[Start of Data for processing]

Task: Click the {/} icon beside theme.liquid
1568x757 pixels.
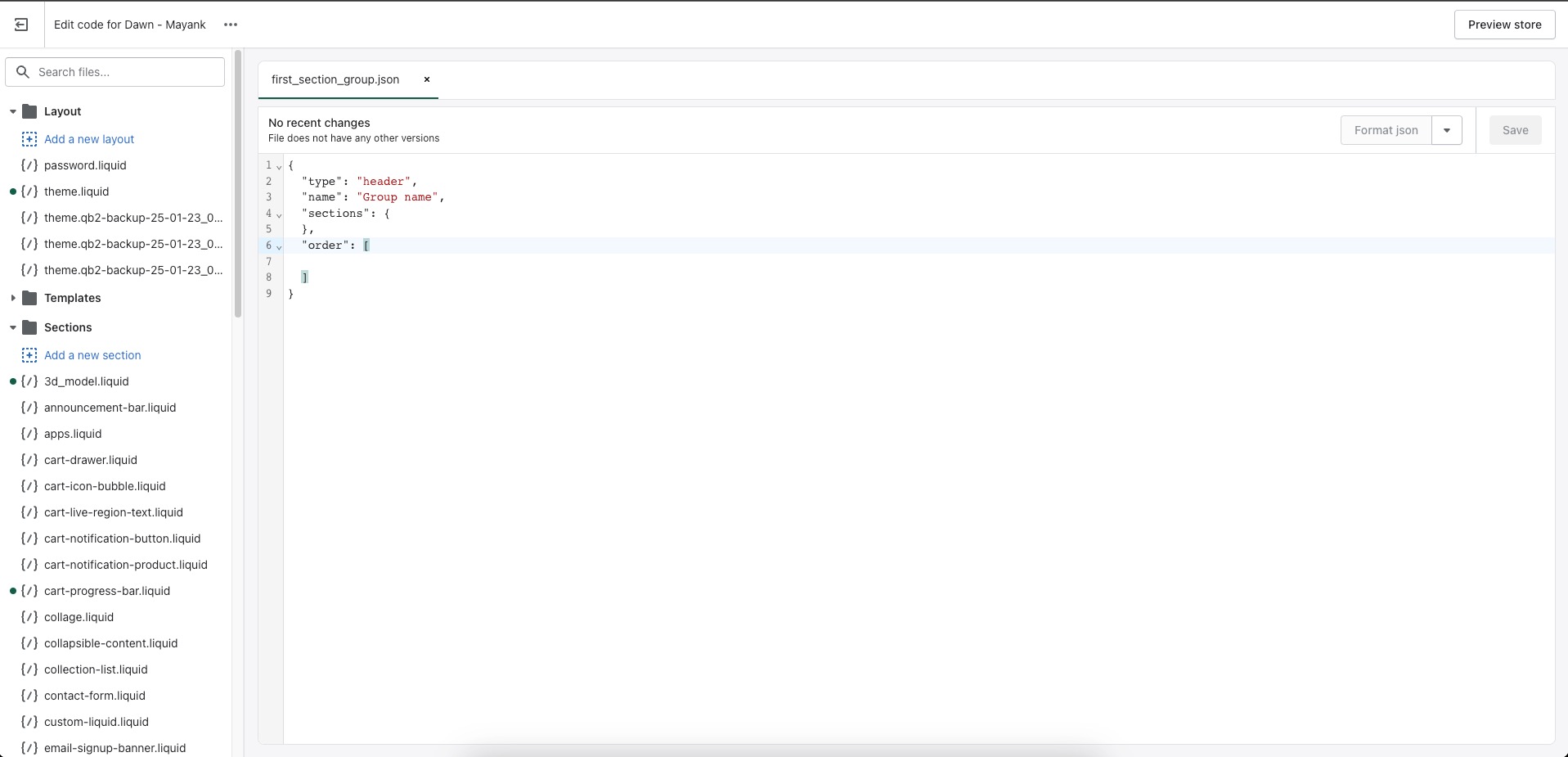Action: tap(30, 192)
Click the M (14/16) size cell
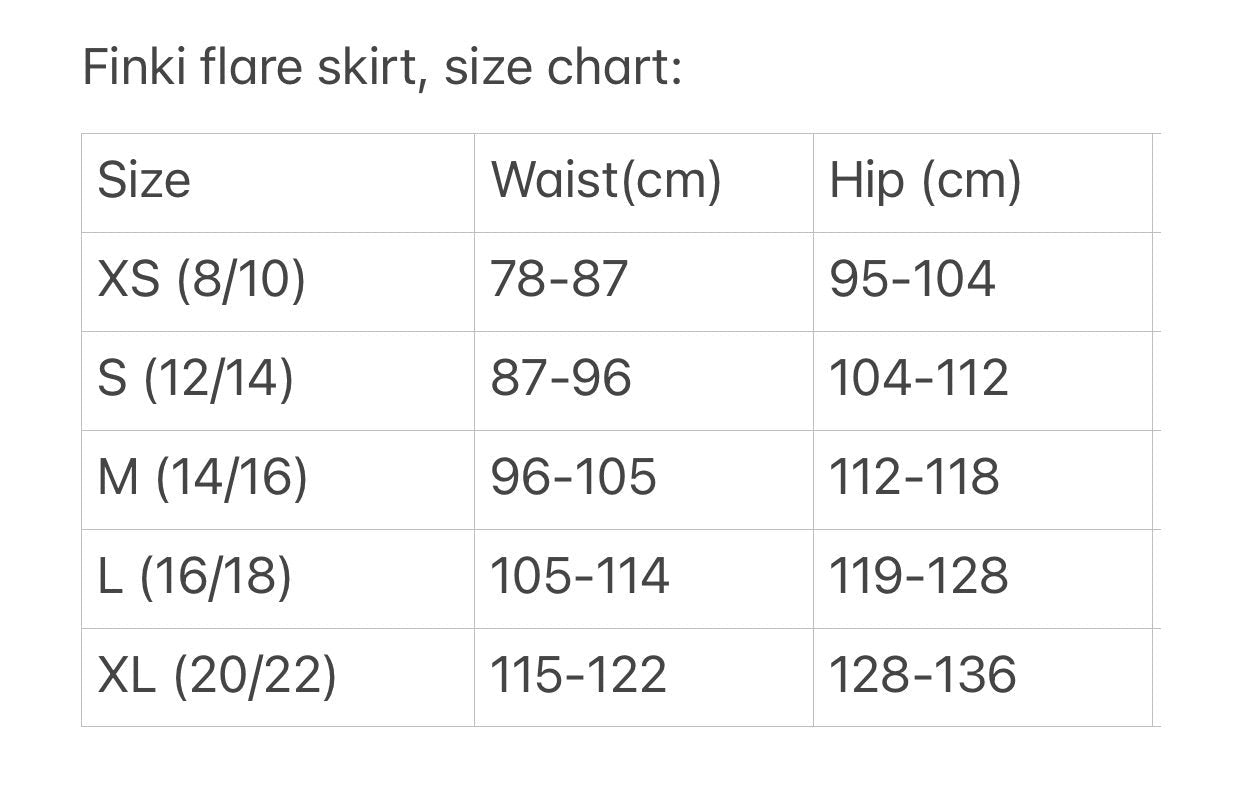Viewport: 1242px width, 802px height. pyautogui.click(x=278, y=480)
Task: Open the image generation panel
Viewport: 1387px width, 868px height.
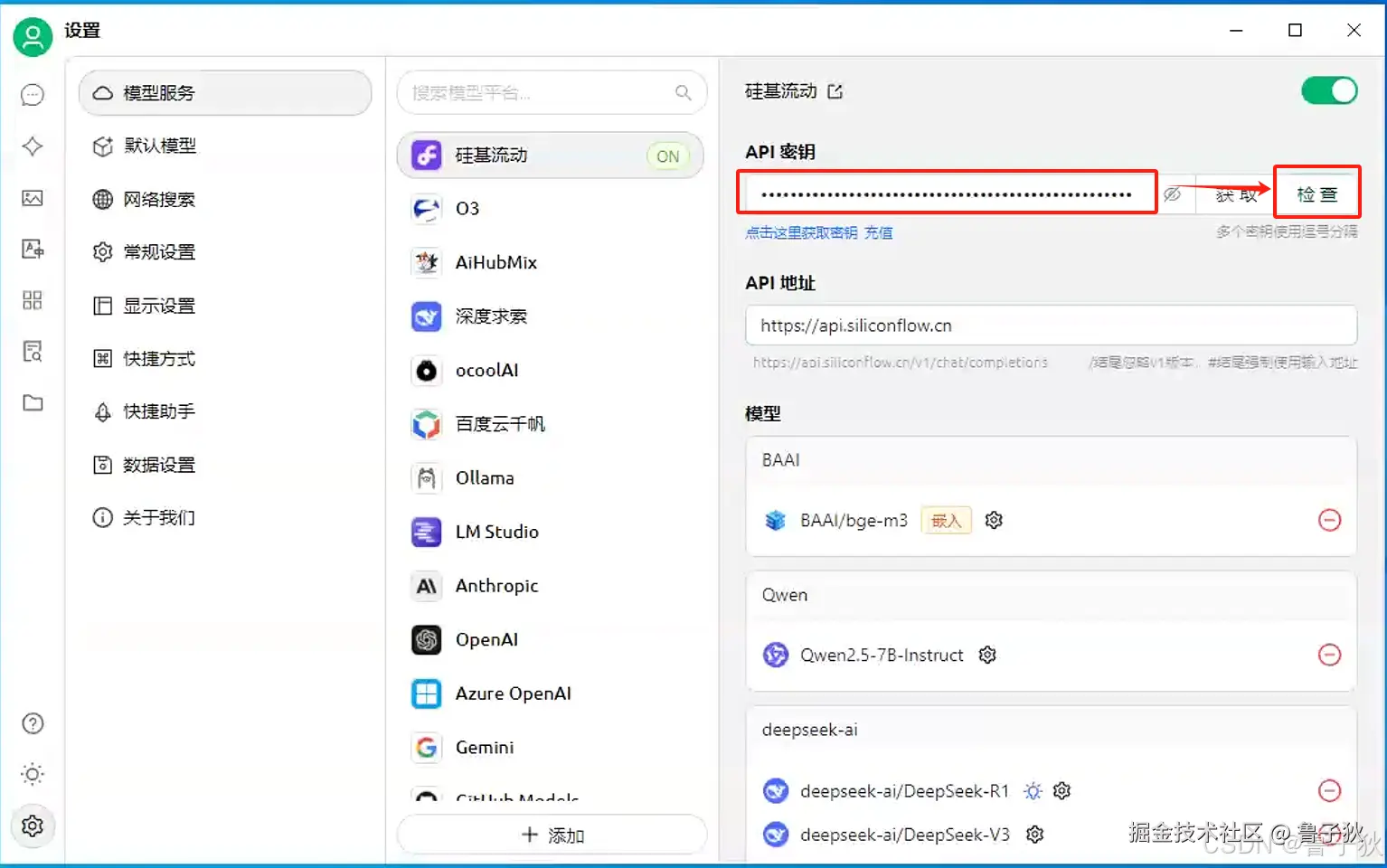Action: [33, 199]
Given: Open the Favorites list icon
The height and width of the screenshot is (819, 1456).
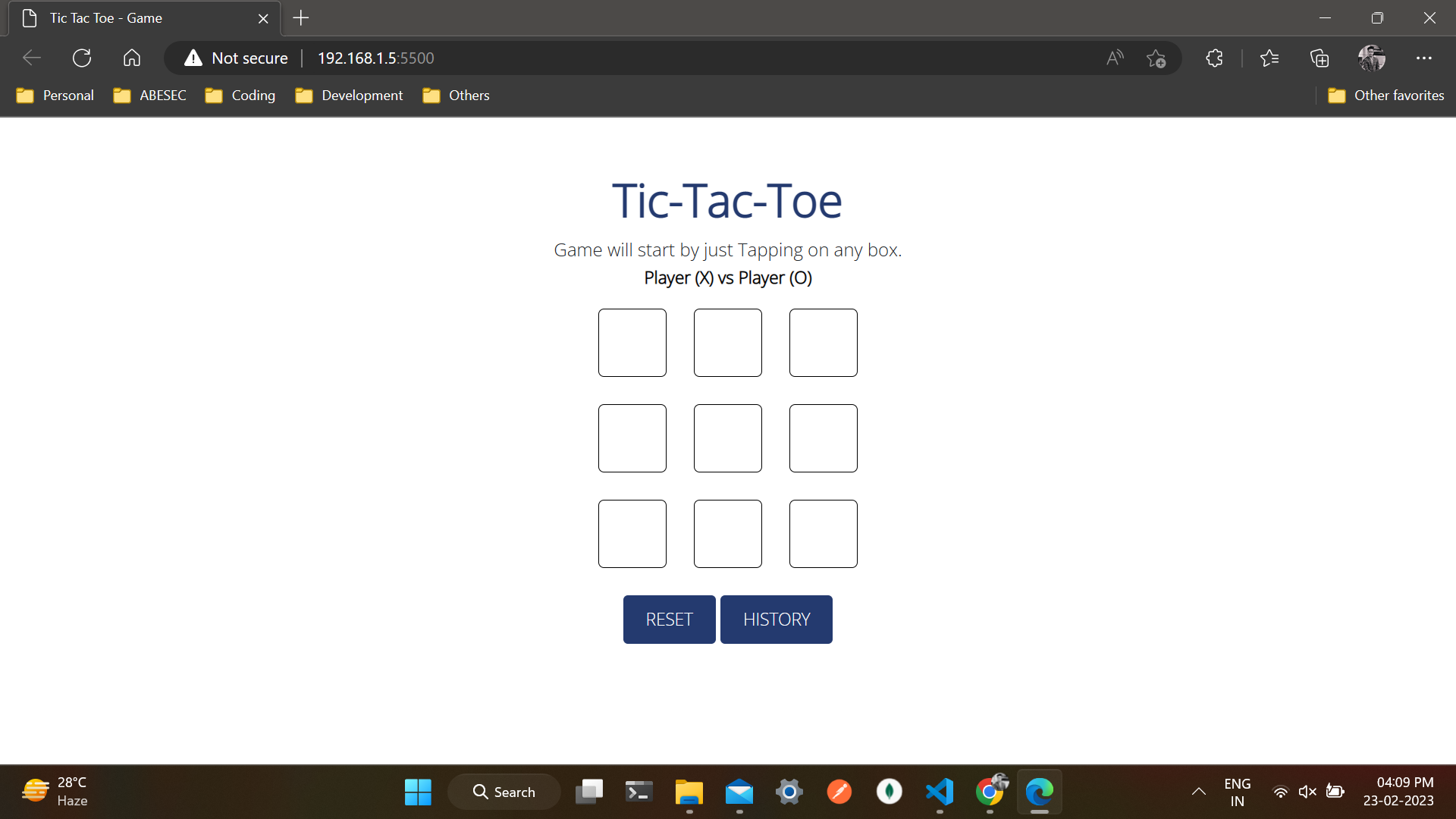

[End of Data for processing]

— Exercise requirements —
Rewrite the material as a numbered list, starting at the line that contains "Click the M (14/16) size cell" and continuing through the final line of the material, both ends included. Skip blank lines, and leave the pictures out of the answer.

— Answer below —
1. Click the M (14/16) size cell
2. Viewport: 1242px width, 802px height. pyautogui.click(x=278, y=480)
3. Task: Open the image generation panel
4. Viewport: 1387px width, 868px height.
5. Action: [33, 199]
6. Given: Open the Favorites list icon
7. The height and width of the screenshot is (819, 1456).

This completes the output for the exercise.